Another thing to ponder may be this. True love requires that we want the best for another person. What we think that "the best" is follows a great deal from our belief system and world outlook. Some people may think "the best" for someone could be a bunch of money or to live like they want to. I like what you say about wanting happiness for this person that you love. But I believe that is really not something that we can give to another person, it is only something that we can help them find in their own lives. But even to do that well I believe takes a huge commitment. For me, when I committed to that with my wife I found that I could only do that halfway well, and then only through the power of my working with my Higher Power, my God. And many times I did ask myself during the crazy times that happened - what was it in me that compelled me to want to make such a sacrifice and commitment to this person, in my case my wife. If I had to do it over again, I don't wish that I had not married my wife (sometims she wonders about this). But I do wish that I had married my wife on better terms - having worked out many of our issues beforehand and my gotten healthier and she had gotten healthier beforehand. That would have actually been a more loving thing to do, as we both would have had greater happiness sooner than we have had, I believe. So the loving thing to do, wanting the best for her happiness, would have been for me to take a humility pill, ask myself why I thought that I would be so many answers to her "problems" (problems that at the time she would not even admit to but that I in my "great wisdom" could "see much better than her"). I am not saying that it was wrong to try to help her, but for me at least I should have done it in greater humility, realizing my own problems and hence my own inability to do many things for her that I thought that I could do. 

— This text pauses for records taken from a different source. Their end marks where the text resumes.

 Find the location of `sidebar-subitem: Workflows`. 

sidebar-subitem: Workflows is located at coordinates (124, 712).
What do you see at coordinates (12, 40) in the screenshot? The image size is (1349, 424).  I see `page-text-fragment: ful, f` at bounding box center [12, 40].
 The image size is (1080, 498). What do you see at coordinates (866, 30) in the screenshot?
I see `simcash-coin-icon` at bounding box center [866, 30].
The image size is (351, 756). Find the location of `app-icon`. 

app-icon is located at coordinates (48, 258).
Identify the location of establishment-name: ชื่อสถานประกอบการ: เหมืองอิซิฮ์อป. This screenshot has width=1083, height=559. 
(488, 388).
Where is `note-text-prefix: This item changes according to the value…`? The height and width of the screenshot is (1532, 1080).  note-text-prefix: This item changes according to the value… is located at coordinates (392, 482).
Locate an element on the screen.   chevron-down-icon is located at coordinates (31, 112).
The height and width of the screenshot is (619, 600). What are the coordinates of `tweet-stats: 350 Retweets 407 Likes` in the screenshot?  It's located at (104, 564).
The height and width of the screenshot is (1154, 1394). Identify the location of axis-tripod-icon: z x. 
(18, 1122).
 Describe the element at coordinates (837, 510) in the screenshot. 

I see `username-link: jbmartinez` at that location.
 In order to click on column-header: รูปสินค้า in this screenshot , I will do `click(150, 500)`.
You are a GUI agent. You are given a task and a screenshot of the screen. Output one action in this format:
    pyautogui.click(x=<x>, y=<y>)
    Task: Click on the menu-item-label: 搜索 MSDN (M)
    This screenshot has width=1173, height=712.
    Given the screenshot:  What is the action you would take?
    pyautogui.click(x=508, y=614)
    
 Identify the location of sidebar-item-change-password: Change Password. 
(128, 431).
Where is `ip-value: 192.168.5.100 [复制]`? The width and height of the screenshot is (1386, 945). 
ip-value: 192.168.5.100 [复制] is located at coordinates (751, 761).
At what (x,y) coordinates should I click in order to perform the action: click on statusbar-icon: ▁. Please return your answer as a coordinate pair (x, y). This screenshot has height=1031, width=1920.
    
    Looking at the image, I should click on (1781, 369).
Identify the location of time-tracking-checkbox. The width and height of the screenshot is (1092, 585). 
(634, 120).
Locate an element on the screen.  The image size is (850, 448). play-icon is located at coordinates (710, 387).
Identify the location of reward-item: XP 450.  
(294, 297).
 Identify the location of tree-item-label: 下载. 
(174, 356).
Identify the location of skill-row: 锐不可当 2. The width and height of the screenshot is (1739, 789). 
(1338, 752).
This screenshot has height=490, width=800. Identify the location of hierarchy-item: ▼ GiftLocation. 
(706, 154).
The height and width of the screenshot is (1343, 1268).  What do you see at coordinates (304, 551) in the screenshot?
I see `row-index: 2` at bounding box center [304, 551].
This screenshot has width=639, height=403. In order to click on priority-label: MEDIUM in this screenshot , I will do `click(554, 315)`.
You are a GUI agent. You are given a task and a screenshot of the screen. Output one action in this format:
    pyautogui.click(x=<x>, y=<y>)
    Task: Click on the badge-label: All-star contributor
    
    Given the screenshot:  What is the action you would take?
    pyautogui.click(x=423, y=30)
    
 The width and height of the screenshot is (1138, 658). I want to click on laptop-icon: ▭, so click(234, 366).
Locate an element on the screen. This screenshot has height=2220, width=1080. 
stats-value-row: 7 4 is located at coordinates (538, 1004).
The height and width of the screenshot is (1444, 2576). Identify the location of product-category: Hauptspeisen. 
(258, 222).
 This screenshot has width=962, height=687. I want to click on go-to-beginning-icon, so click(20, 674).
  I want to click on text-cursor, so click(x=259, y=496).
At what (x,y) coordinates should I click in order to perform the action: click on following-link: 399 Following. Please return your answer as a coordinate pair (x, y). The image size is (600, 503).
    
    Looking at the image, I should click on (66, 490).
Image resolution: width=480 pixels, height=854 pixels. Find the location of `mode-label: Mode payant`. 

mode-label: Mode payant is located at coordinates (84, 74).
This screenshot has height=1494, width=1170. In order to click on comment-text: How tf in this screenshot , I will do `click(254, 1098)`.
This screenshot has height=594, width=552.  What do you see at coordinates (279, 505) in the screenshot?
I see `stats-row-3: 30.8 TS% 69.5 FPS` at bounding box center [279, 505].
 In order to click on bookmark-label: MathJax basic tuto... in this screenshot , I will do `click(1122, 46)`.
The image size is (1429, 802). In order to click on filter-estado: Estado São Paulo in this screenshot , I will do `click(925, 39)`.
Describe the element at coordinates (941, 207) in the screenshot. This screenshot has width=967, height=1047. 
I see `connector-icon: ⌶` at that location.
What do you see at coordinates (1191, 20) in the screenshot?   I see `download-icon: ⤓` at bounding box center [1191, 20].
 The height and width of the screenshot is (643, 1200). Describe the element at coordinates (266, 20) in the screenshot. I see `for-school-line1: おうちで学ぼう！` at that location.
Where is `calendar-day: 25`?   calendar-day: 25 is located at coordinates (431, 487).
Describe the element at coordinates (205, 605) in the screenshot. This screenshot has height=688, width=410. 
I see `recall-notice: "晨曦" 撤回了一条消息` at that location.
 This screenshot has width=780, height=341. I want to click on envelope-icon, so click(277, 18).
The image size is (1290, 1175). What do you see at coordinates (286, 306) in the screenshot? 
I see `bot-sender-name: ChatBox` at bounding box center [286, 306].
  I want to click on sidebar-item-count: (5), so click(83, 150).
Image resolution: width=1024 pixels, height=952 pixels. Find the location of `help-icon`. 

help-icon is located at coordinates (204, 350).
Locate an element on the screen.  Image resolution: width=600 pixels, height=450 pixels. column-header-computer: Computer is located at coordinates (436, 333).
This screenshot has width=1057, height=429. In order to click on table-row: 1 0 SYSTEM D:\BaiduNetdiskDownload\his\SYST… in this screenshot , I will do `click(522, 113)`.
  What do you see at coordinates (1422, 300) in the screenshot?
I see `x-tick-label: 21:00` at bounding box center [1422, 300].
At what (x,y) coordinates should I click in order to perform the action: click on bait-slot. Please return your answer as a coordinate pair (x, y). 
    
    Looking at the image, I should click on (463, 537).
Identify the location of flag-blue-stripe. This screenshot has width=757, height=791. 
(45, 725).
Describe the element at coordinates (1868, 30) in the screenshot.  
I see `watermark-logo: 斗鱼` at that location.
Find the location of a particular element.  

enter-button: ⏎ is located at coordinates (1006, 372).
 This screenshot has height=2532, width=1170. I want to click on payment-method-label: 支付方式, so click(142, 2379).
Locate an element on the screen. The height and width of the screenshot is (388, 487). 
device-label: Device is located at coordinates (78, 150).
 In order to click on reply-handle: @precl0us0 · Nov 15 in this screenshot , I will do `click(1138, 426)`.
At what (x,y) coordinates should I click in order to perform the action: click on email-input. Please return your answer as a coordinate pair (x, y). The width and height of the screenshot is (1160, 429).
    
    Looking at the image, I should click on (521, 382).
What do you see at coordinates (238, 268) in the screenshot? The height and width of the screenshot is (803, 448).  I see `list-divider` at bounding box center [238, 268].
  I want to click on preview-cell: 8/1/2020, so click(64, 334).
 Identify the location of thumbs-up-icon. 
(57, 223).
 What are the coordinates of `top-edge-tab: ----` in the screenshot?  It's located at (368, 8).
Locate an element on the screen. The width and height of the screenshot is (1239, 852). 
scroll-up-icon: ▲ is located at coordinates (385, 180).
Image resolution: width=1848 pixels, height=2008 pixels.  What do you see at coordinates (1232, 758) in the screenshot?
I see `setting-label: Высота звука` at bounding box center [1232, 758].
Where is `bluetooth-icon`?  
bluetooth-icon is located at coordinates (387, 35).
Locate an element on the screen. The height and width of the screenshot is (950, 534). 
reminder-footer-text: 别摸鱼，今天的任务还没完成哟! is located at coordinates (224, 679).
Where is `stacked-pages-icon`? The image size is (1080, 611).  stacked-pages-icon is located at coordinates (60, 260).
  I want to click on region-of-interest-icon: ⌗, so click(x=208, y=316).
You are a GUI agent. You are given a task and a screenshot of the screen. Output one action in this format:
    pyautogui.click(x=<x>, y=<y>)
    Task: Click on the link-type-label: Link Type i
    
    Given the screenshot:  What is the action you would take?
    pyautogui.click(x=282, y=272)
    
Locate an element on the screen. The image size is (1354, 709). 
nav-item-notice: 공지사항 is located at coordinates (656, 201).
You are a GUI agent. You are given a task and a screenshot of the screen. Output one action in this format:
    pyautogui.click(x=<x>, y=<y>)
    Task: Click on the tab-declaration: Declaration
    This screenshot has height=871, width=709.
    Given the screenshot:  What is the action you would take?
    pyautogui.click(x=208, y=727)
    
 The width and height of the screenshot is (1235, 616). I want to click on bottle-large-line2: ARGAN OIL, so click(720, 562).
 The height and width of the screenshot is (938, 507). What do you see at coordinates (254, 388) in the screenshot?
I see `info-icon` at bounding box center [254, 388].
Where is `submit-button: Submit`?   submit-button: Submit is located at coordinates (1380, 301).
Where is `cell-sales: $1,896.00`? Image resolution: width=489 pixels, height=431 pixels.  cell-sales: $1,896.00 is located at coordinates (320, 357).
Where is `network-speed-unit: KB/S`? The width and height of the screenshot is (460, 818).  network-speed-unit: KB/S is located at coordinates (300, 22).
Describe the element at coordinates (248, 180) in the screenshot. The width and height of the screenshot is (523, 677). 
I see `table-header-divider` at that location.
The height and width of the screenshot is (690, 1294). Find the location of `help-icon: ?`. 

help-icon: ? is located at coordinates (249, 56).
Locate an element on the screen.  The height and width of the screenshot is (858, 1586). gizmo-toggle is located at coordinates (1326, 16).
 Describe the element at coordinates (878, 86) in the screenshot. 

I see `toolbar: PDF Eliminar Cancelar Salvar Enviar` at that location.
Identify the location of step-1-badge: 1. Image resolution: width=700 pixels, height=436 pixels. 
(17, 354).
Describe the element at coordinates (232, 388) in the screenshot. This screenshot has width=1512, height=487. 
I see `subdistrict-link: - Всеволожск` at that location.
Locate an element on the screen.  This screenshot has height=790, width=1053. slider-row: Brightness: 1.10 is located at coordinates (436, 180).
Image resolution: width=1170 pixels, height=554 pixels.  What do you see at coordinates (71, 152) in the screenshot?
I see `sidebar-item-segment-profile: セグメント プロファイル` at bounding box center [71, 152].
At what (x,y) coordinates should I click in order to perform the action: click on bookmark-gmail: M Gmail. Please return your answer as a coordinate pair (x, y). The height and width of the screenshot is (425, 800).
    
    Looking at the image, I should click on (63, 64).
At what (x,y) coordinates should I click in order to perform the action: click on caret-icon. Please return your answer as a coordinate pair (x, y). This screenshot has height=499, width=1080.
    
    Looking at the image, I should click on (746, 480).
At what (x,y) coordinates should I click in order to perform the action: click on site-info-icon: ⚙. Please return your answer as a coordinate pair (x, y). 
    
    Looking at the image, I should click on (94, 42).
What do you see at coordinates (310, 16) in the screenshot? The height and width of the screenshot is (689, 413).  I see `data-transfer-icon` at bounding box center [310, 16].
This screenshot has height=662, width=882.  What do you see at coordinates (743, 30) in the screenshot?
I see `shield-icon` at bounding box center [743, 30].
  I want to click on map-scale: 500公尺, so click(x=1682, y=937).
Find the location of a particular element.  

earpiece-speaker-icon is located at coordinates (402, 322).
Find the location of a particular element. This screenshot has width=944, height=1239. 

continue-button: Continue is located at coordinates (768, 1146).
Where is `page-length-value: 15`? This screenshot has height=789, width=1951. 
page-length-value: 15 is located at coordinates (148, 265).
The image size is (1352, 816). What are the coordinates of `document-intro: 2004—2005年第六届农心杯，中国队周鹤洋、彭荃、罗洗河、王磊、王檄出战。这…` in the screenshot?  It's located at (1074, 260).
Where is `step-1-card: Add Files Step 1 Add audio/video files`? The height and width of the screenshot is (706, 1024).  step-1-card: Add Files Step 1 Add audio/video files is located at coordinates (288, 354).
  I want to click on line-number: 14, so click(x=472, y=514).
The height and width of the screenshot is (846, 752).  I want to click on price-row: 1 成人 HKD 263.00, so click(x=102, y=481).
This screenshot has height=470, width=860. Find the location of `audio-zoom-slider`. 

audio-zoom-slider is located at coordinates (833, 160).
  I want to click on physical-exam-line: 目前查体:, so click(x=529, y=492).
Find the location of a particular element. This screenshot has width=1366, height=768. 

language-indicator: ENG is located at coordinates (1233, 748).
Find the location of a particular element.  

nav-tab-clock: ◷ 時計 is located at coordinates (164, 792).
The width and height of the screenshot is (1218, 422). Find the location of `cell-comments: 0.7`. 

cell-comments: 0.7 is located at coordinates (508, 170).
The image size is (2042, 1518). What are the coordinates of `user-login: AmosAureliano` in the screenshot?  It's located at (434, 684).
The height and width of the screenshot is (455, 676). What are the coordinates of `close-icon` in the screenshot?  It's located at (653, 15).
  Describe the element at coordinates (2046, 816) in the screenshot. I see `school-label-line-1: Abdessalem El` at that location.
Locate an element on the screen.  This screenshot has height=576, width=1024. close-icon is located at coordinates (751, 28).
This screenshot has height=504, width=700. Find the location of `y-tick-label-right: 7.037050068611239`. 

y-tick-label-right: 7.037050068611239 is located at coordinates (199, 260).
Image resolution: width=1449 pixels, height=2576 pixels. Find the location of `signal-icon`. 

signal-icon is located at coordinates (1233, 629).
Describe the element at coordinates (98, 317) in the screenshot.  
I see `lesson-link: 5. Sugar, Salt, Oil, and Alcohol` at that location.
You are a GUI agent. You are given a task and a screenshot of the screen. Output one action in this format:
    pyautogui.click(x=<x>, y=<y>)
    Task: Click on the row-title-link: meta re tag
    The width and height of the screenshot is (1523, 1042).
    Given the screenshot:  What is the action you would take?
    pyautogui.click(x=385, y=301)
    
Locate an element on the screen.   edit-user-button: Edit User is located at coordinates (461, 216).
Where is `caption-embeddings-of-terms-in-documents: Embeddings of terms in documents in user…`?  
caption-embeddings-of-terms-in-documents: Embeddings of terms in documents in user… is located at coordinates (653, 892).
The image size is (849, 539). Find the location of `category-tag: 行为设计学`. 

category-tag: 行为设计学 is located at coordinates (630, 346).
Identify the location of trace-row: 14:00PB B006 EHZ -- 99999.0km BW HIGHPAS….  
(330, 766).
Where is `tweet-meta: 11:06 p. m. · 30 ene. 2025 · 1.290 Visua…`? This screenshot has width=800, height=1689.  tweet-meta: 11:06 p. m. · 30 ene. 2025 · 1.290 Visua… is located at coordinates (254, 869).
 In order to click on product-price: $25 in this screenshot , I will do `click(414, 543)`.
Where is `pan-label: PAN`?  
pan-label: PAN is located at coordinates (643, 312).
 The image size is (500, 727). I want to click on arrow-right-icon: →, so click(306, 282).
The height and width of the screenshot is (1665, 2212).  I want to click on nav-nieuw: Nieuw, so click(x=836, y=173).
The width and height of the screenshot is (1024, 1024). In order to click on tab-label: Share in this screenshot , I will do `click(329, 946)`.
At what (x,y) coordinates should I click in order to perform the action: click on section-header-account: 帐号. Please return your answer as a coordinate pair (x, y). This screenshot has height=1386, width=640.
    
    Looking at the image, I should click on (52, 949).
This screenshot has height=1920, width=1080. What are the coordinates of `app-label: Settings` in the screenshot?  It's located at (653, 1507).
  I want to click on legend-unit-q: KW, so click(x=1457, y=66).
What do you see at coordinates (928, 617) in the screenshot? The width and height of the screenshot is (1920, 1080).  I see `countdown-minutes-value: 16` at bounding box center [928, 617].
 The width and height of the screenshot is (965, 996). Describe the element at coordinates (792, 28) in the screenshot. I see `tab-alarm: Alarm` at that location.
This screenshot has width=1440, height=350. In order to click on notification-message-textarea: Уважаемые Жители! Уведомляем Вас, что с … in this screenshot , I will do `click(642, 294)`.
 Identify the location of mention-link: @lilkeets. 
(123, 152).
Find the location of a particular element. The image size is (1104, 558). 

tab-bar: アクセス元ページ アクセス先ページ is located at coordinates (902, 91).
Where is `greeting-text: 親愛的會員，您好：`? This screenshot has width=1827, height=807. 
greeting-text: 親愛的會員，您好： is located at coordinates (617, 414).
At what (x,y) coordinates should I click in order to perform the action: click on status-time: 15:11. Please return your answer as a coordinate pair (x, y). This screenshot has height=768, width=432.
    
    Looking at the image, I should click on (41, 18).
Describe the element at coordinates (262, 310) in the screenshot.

So I am rambling a bit, but I guess that I would want to give some advice to take a step back, ask yourself why you are so "addicted" to this person, ask others (e.g., therapists, people in recovery groups) if they can help you with insight into it, and ask your God if this is really a task for you right now or if it is best to let it play out some first to gain some clairty and perhaps for him to find some healthy behavior in his life. For me, it has been a matter a growing in humility over the 20+ years of our marriage to realize that I cannot "fix" my wife, I am not her saviour and trying to be only makes it worse. On the other hand, I do have a place in her life and I can help her live a better life when I live my life in the right way. So it is a balance based on humility before my God. 

I hope that this helps - that's the intention. If it doesn't or it sounds judgmental or anything like that, then please take only what seems good to you. I wish you the best. 

byGrace




From: KeithB
09/23/2008 08:31:15

Both of you have to learn to love yourselves. I love to word you use, toxic.